In France, Gunpowder Milkshake was released alongside Kaamelott: The First Chapter, Space Jam: A New Legacy, Old and Spiral. The film grossed only $63,795 from 103 theaters during its first week, finishing 22nd at the box office behind Nomadland ($70,923 in its seventh week). In France, the film grossed only $76,803 during its theatrical run.

===Critical response===
On review aggregator Rotten Tomatoes, the film holds an approval rating of 60% based on 164 reviews, with an average rating of 5.9/10. The website's critics consensus reads, "Though it runs dangerously close to being a pure sugar rush with no substance, Gunpowder Milkshake is a brutal blast that will absorb audiences into its neon infused universe." On Metacritic, it has a weighted average score of 47 out of 100 based on 28 critics, indicating "mixed or average" reviews.

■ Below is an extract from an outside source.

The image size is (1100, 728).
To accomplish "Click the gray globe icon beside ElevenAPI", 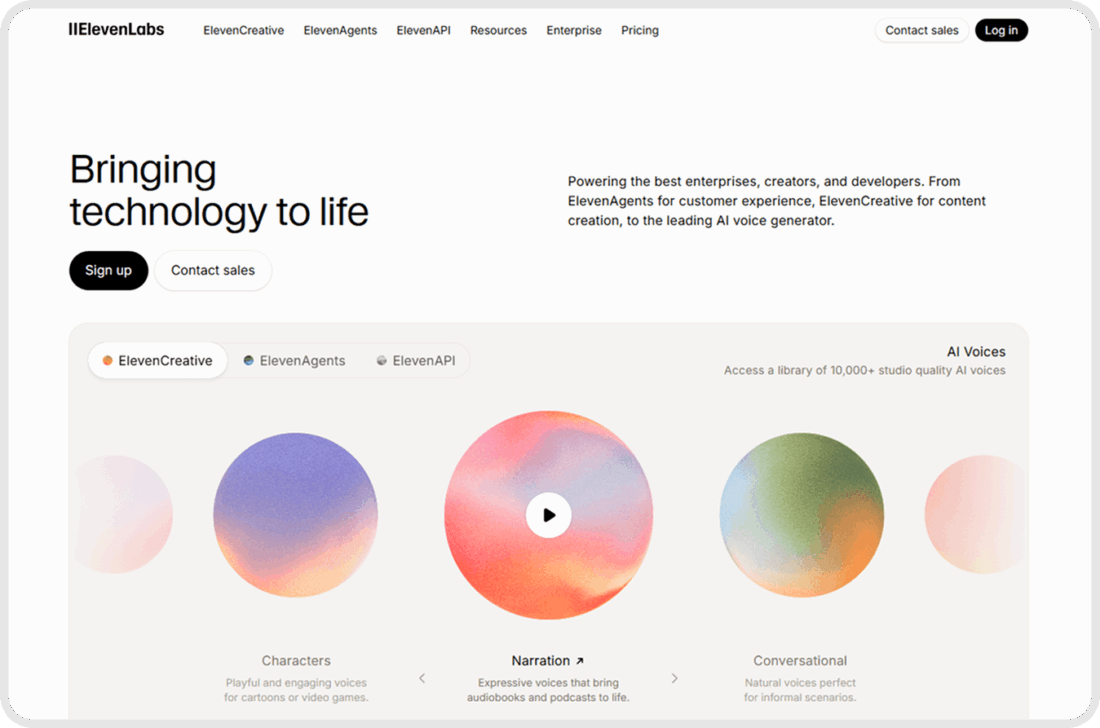I will pos(382,360).
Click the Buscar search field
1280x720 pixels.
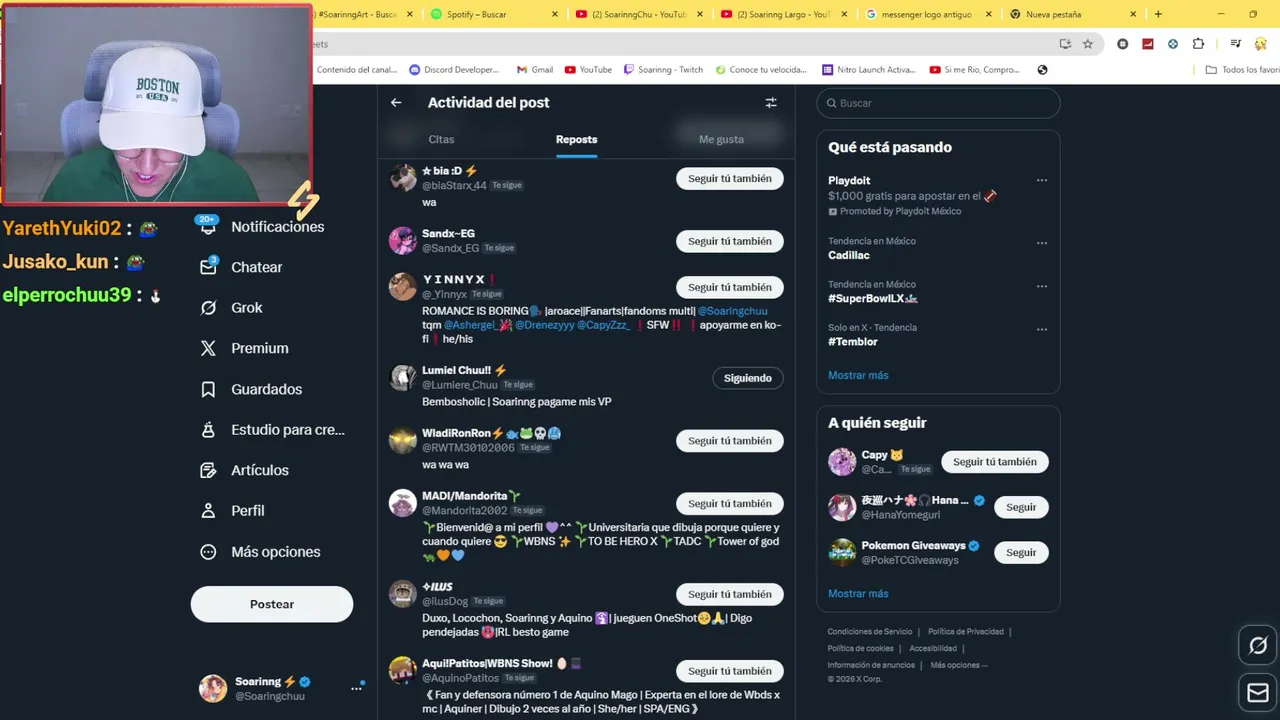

Richard Roeper of the Chicago Sun-Times gave the film 3 out of 4 stars and stated, "If you're going to do an insanely over-the-top, deeply stylized, bullet-riddled and female-centric riff on the "John Wick" movies, you might as well give it a fantastically ridiculous title." Cody Corrall of the Chicago Reader gave the film 2.5 out of 4 stars and stated, "The emotional highs and lows never really level out, and the special effects feel more schlocky and dated than overtly stylistic, but Gunpowder Milkshake manages to corral a dynamic roster of performers to have fun and blow shit up." Owen Gleiberman of Variety gave the film a positive review and stated, "It's the sort of movie that inspires that ultimate discerning critical comment: It's a movie you'll like if you like this sort of thing." Benjamin Lee of The Guardian gave the film 3 out of 5 stars and stated, "The film is a little jarring at times, as unreal as a video game but perhaps best taken as one, its cartoonish flourishes then easier to allow." John Anderson of The Wall Street Journal gave the film a positive review and stated, "Not everyone's cup of mayhem, assuredly. As compensation for the busy visuals, the storyline will be a comfortable one, especially to fans of La Femme Nikita, Léon: The Professional, Gloria and any number of large-caliber ancestors." Caroline Siede of The A.V. Club gave the film a B and stated, "The novelty of watching the film's impressive female ensemble bounce off one another never wears off, even if Gunpowder Milkshake feels like it only ever scratches the surface of what each of its leads can do."

==Sequel==
On April 30, 2021, Deadline Hollywood announced that The Picture Company and StudioCanal were working on a sequel. On July 6, 2021, StudioCanal confirmed during a special presentation for its 30th anniversary in Cannes that a sequel was being developed.